母亲的最后一道防线【红蜘蛛系列】

(一)

后山村发生了命案。

死者是后山村的村民,姓李,名贵柱,今年46岁,于凌晨3点被发现在自家后院的茅厕。

警车在接到电话后立刻就赶了过来,后山村是丰田县下的一个边远农村,交通不发达,道路也是崎岖难行的。

一车的人整整颠簸了近三个小时才抵达后山村村口,到的时候,车上最年轻的笔录警员都吐了。

接待他们的是后山村的老村长,从他口里了解到,李贵柱是被他家媳妇发现的,他半夜起来方便,却迟迟未归。

一开始他媳妇还以为他是大解去的,睡了一觉醒来却见枕边人还没回来,这才披了外套出去寻找。

一月份的后山村,天寒地冻的,等她发现李贵柱的时候,男人已经咽气全身冰冷了。

“他媳妇叫什么名字?”赵天明边跟着老村长往李贵柱家的方向赶,边问一些情况。

老村长话语一顿,面有窘色,“啊……您看我这个老糊涂,竟然忘了她叫什么名字了,我们只叫她妮儿,贵柱就是这么叫的,从未叫过她本名。

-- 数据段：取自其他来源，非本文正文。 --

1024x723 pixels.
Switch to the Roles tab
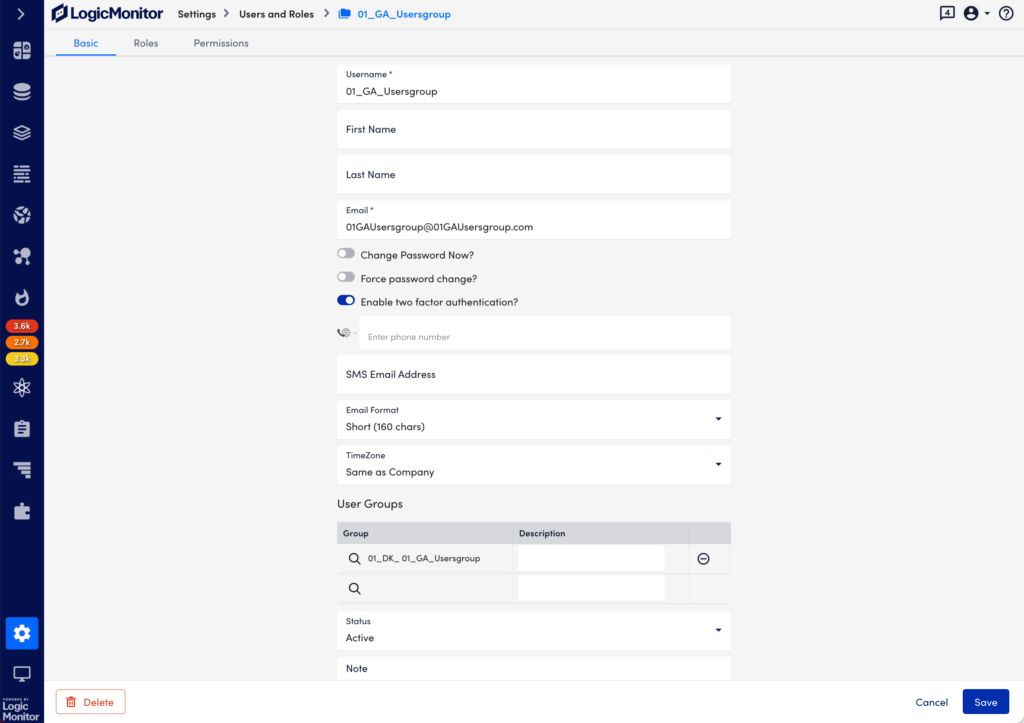(x=145, y=43)
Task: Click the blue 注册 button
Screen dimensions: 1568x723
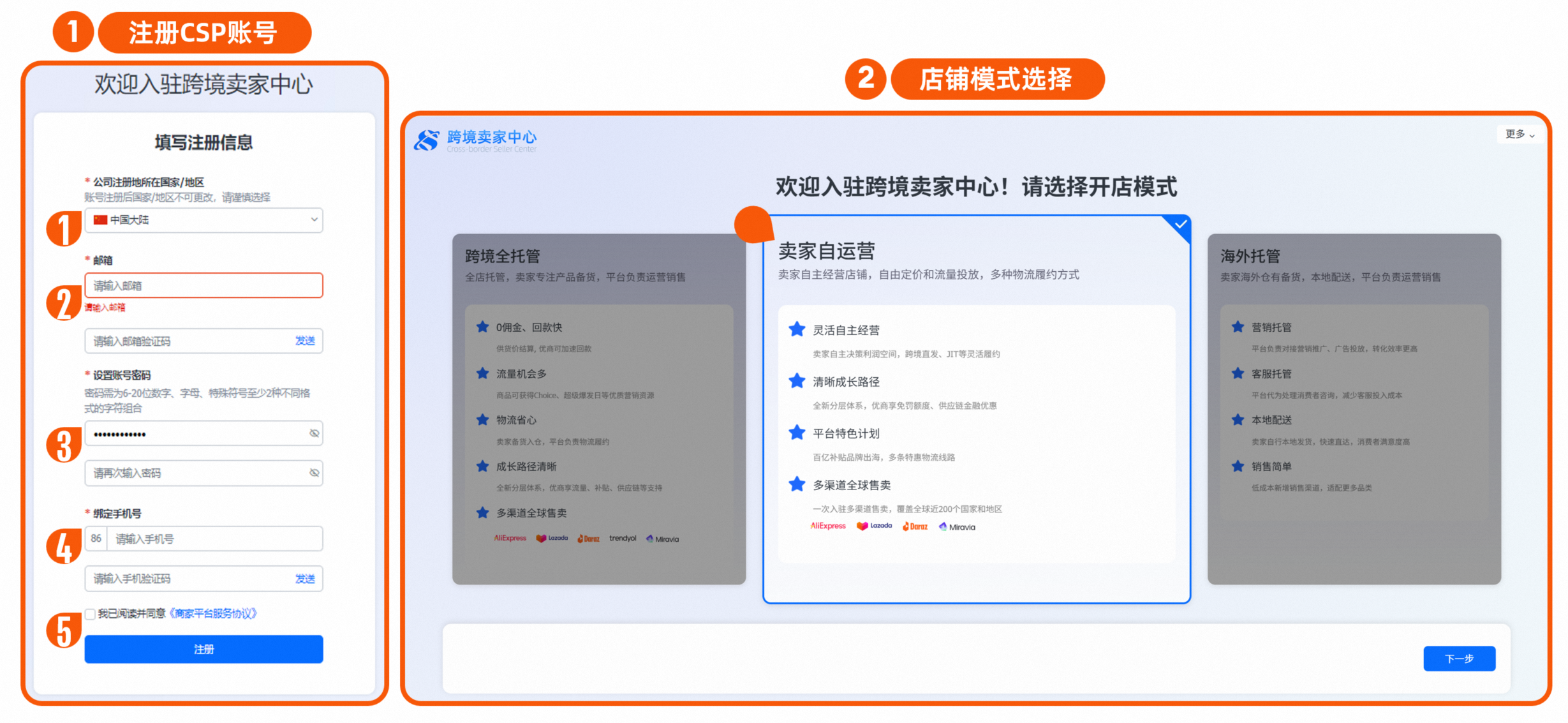Action: [203, 649]
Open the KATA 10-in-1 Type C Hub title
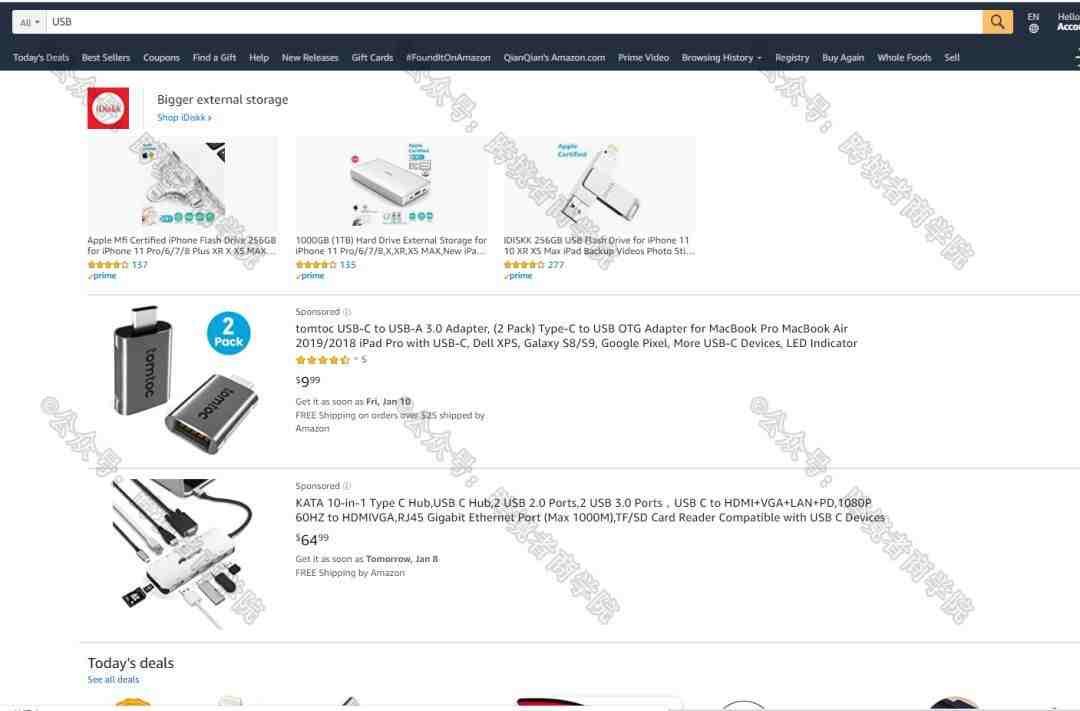The height and width of the screenshot is (711, 1080). point(590,510)
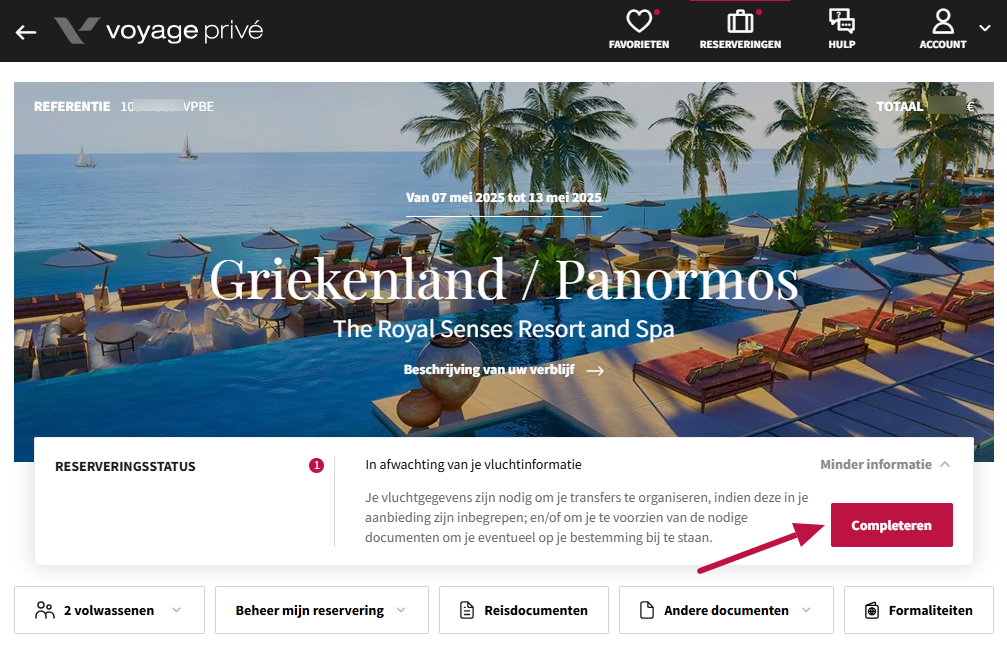Click the two-person volwassenen icon
Image resolution: width=1007 pixels, height=662 pixels.
pyautogui.click(x=45, y=610)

”

赵天明的两道浓眉一拢——他倒是听说过些关于后山村的传闻,这里虽属于丰田县,但因其过于偏僻的位置,基本上属于一方自治的状态。

很多年轻人嫌这村太落后,十几岁就跑外面去闯荡了,留下一群鳏寡孤独和留守儿童。

因为读书不多,许多人也是法盲,做事更多是凭着自己的良心和道义。

只要不是什么伤天害理的事儿,大家伙都是这么过过的。

(二)

从老村长口里了解到,李贵柱这人也不是什么善茬,年轻时跟人干架,差点儿把对方给打死,对自家媳妇也是动不动就打骂的那种。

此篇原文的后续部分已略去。